PROBLEM SET
• 1. In the scoring-protocol text, echo everything from "The dual pass" down to "0 284 (56%)".
• 2. According to the scoring-protocol text, why does each prime go through two independent scoring passes?

TEXT EXCERPT
::::
Without anchors, agents gravitate toward 3-4 and the scores become useless for prioritization. The full set of anchor examples is recorded in SCORING_PROMPT_TEMPLATE.md. Key anchors:

  • 5 (universal): feedback, boundary, causality, relation
  • 4 (genuine cross-substrate): tragedy_of_the_commons, tipping_points_or_phase_transitions, monitoring, equity
  • 3 (multi-domain, anchored): bayesian_updating, network_effect, markov_decision_processes_mdps
  • 2 (mostly domain-bounded): confounding, selection_bias, delphi_method
  • 1 (domain technique with structural framing): the catalog's domain-specific entries that are essentially methodologies

Dual-pass protocol

Each prime is scored independently by two agents (Pass A and Pass B) operating from identical inputs. Pass agreement is then evaluated:

|Δ| in composite Reconciliation method
0 Pass A's record retained, with the longer reasoning text preserved.
1 The pass with the longer (more substantive) reasoning is taken. The other pass's composite score is recorded as _alternate_pass_score for traceability.
2 or more A tiebreaker agent reads both reasonings and produces a final score with explicit engagement of both arguments.

The dual pass exists to (a) catch single-agent calibration drift, (b) surface genuinely ambiguous primes for explicit resolution rather than averaging away the disagreement.

In the May 2026 run, the gap distribution across 509 dual-scored primes was:

|Δ| Primes
0 284 (56%)
1 197 (39%)
2 25 (4.9%)
3 2 (0.4%)

Total tiebreaker cases: 27.
::::
RAW RECORDS
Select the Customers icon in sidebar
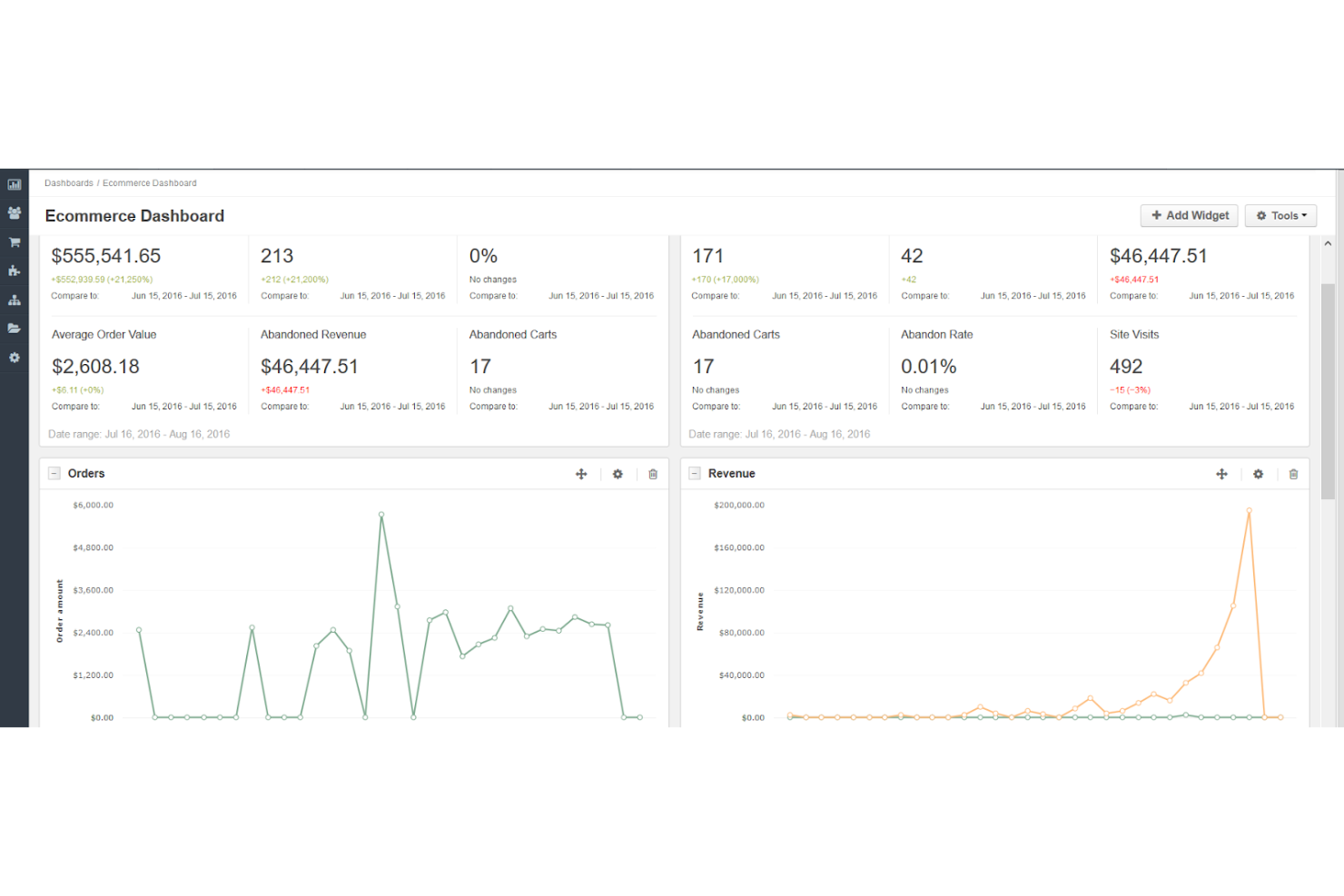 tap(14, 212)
::::
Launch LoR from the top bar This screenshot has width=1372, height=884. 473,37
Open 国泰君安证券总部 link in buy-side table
::::
RESPONSES TO THE TASKS
• 1.
The dual pass exists to (a) catch single-agent calibration drift, (b) surface genuinely ambiguous primes for explicit resolution rather than averaging away the disagreement.

In the May 2026 run, the gap distribution across 509 dual-scored primes was:

|Δ| Primes
0 284 (56%)

• 2. The dual pass catches calibration drift by a single agent. It also surfaces genuinely ambiguous primes so they can be resolved explicitly, instead of averaging away the disagreement.